The Fund defines non-U.S. companies as companies (i) that are organized under the laws of a foreign country; (ii) whose principal trading market is in a foreign country; or (iii) that have a majority of their assets, or that derive a significant portion of their revenue or profits from businesses, investments or sales, outside of the United States. Under normal market conditions, the Fund invests significantly (ordinarily at least 40% — unless market conditions are not deemed favorable by the Adviser, in which case the Fund would invest at least 30%) in non-U.S. companies. The Fund principally will be invested in issuers located in countries with developed securities markets, but may also invest in issuers located in emerging markets. The Fund will allocate its assets among various regions and countries, including the United States (but in no less than three different countries).
The Fund generally invests in the equity securities of issuers believed by the Adviser to be undervalued in the marketplace, focusing on issuers that combine attractive valuations with catalysts for change. The Adviser applies a bottom-up stock selection process (i.e., one that focuses primarily on issuer-specific factors) in managing the Fund, using a combination of fundamental and quantitative analysis. In selecting investments for the Fund, the Adviser considers various factors such as price-to-book value, price-to-sales and earnings ratios, dividend yields, strength of management, and cash flow to identify securities that are trading at a price that appears to be lower than the issuer’s inherent value.
The Adviser will sell a stock when it no longer meets one or more investment criteria, either through obtaining target value or due to an adverse change in fundamentals or business momentum. Each holding has a target valuation established at purchase, which the Adviser constantly monitors and adjusts as appropriate.

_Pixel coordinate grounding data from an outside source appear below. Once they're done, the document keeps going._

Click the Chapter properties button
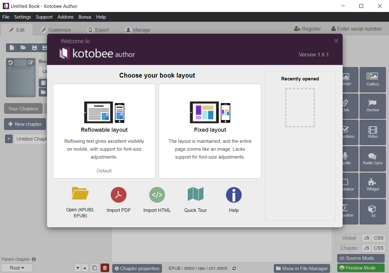(x=137, y=269)
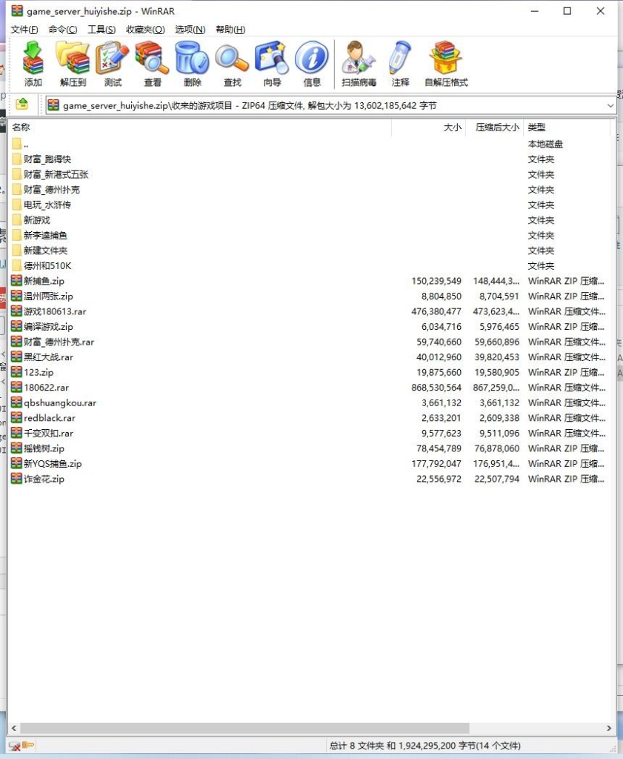Click the 解压到 (Extract To) toolbar icon
623x759 pixels.
(x=73, y=64)
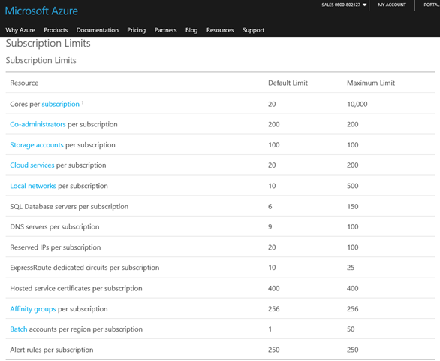
Task: Open the Local networks link
Action: (x=33, y=186)
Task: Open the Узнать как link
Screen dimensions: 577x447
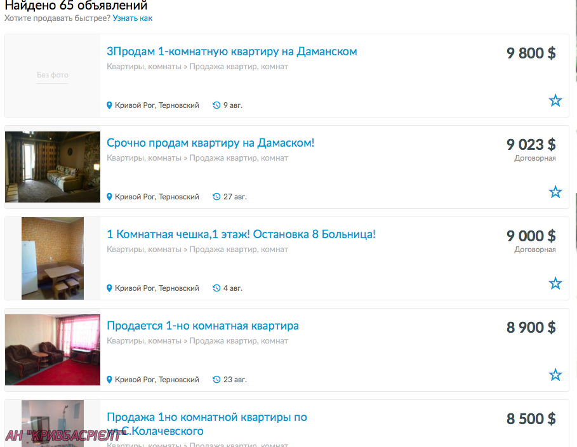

The Fund may (but is not required to) invest in derivatives, including put and call options, futures, forward contracts and swaps, in lieu of investing directly in a security, currency or instrument, for hedging and non-hedging purposes.
The Fund may invest up to 15% of its net assets in illiquid investments, including investments that are illiquid by virtue of the absence of a readily available market or legal or contractual restrictions on resale.
The Fund may participate as a purchaser in initial public offerings of securities ("IPO"). An IPO is a company’s first offering of stock to the public. The Fund may also seek to increase its income by lending portfolio securities.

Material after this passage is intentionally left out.